Team Roles

Task-Oriented Roles

Feel free to create your own team roles. Teams do not have to use roles listed below.

These are roles that address the group's task. Each has a characteristic strength(s) + and weakness(es) - !

Silent Contributor

  • Silent contributors are members who typically work behind the scenes using web board postings and online chats. They have good ideas, but usually have difficulty communicating them during video conferencing with other team members. However, they find it easier to communicate via web boards, online chats, and e-mails.
  • Examples of Silent Contributor Behaviors: Engages in a lot of online chats and web board postings, but does not speak up during video conferencing; contributes a good deal of work to papers/projects, but tends to be shy when presenting to the class.


  • Cooperative/Competitive members conform to the expectations and influences of other team members (do what they are told to do). They would rather have jobs/tasks delegated to themselves than work collaboratively. They feel more comfortable in traditional learning settings where they are told what to do (by their professors).
  • Examples of Cooperative/Competitive Behaviors: Often state "get the work done;" shows concern about getting a good grade, attempts to assign each person in the group a task to complete for paper/project, does not usually share personal information with other team members


  • Coordinators organize work on specific assignments; suggest deadlines and monitor progress; set agendas for team meetings; work according to plan.
  • Examples of Coordinator Behaviors: makes sure team deadlines are met, sets agendas for team meetings, makes sure team meeting time is spent efficiently by focusing on task at hand


  • Creators provide new and innovative ideas for the team; frequently suggest team strategies for accomplishing goals and completing assignments; and provide creative solutions to the team's problems.
  • Examples of Creator Behaviors: Suggests new and innovative ideas for the team, suggest team strategies for completing tasks, provides creative solutions for dealing with team problems

Maintenance Roles

These roles focus on how the group works together. Each has a characteristic strength and weakness!

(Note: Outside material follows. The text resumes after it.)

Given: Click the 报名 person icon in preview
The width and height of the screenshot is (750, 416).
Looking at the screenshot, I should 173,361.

  • Mediators concern themselves with working relationships; try not taking sides when conflict arises; try remaining objective when settling disputes among teammates; make efforts to resolve conflicts.
  • Examples of Mediator Behaviors: shows fairness in settling disputes; offers compromises and solutions.

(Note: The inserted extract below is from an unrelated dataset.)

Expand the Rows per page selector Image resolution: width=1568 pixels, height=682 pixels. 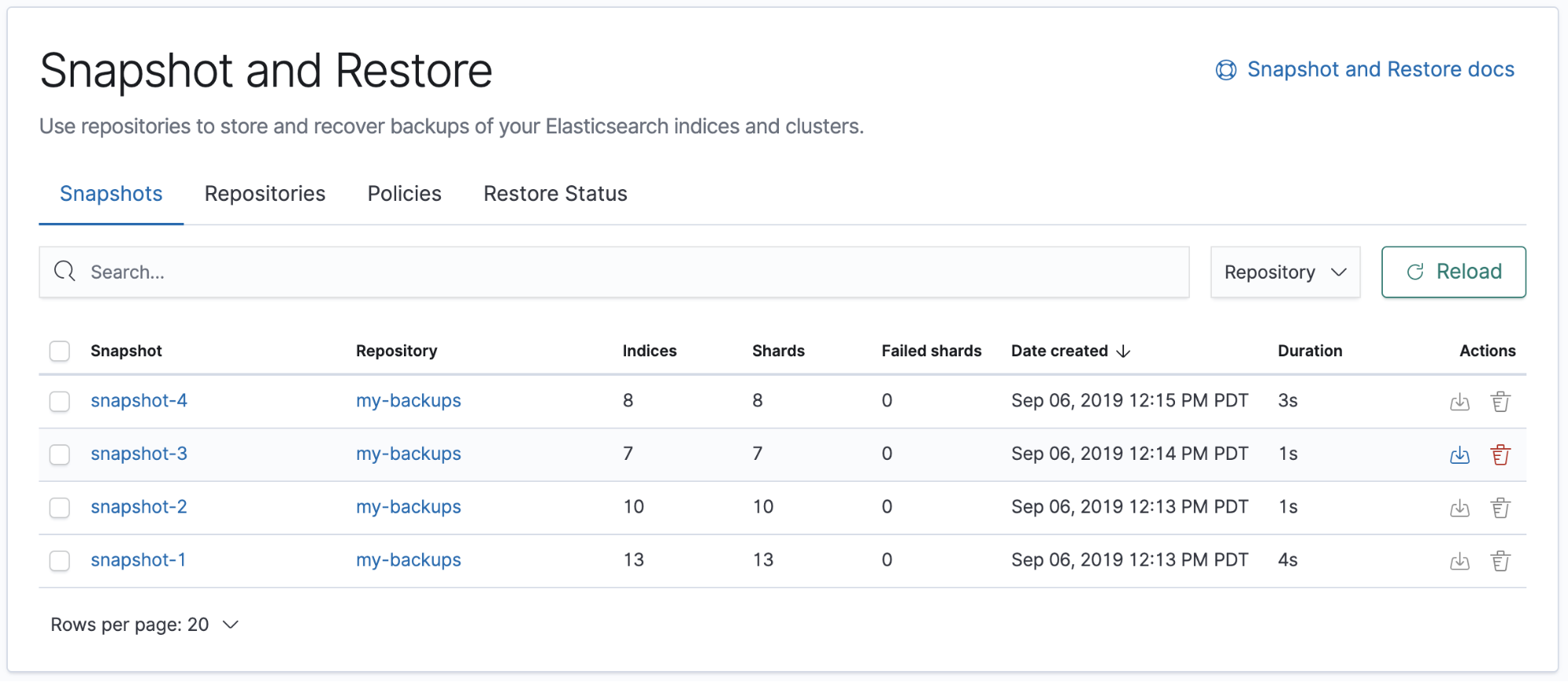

  • Collaborators enjoy give and take relationships; take a team approach; work with other team members to complete assignments; focus on the big picture rather than getting caught up with specific details; provide input on assignments and accept input of other team members; comfortable in a group oriented classroom.
  • Examples of Collaborator Behaviors: offers and asks for input during video conferencing; includes all members of their group when working on papers/projects, frequently shares personal information with team members while still completing assignments/tasks on time .


  • Turn-around members generally seem confused or uninterested in collaboration at the start of the group, but later become an active participant.
  • Examples of Turn-Around Behaviors: Initially seems quiet and uninterested, but as group progresses becomes more active and collaborative during video conferencing/postings on the web board.

Non-Functional Roles

Roles that detract from the collaborative team’s efforts.

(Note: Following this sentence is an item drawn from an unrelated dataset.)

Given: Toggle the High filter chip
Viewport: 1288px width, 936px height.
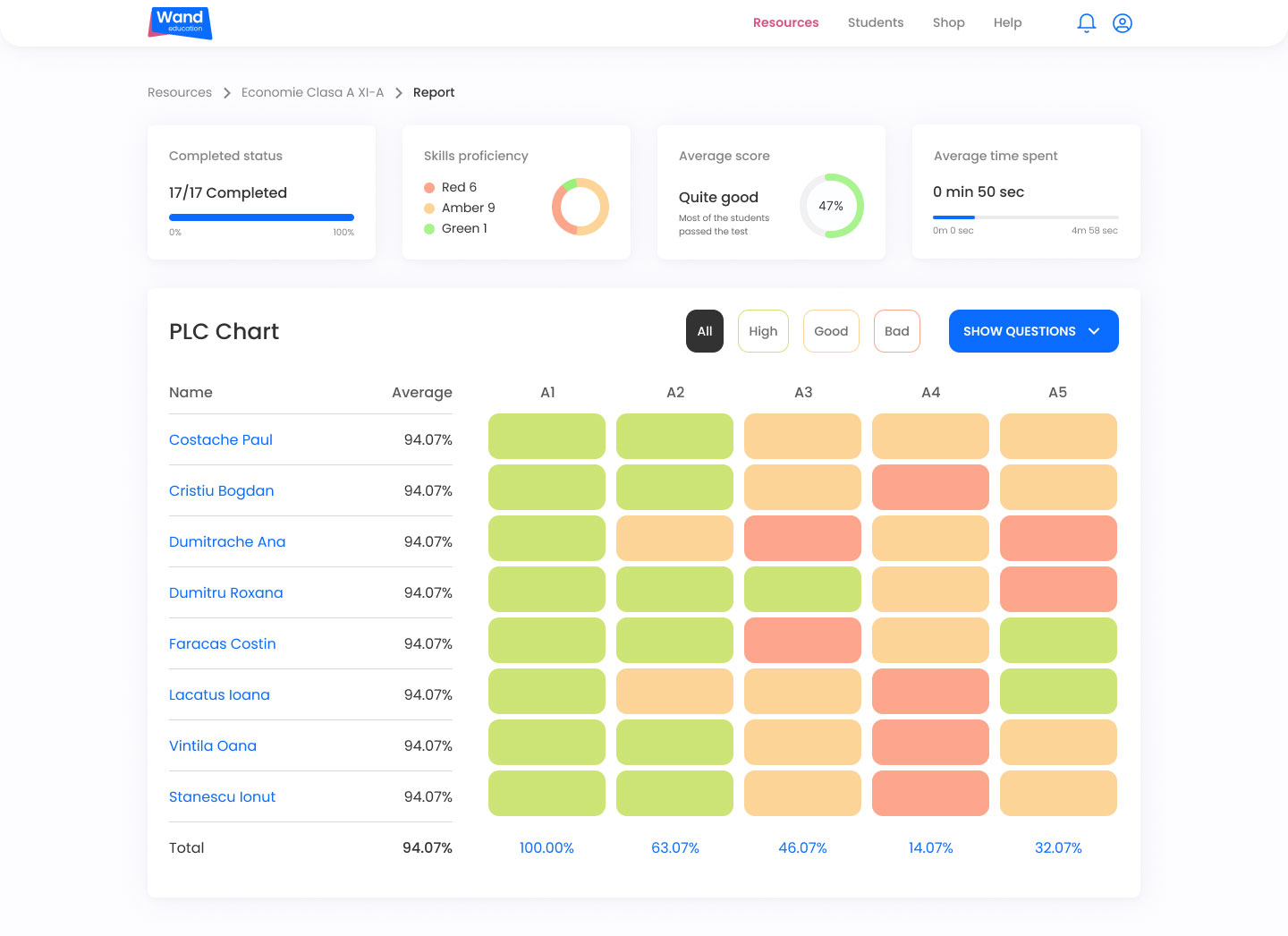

  • Manipulators act as team members and leaders, but use clever strategies to direct group members to work on their ideas, and seek credit.
  • Examples of Manipulator Behaviors: Shows cleverness during video conferencing in steering discussion toward his or her own goals and ideas, often seeks credit, may or may not dominate video conferences.


  • Blockers are not interested in the class and/or working collaboratively with others; disagree with the way things are being carried out by the team, but do not offer any alternative solutions.
  • Examples of Blocker Behaviors: inconsistent attendance in online chats with team; does not complete assignments/work on time; often disagrees with other teammates on how to proceed, but does not offer solutions/alternatives.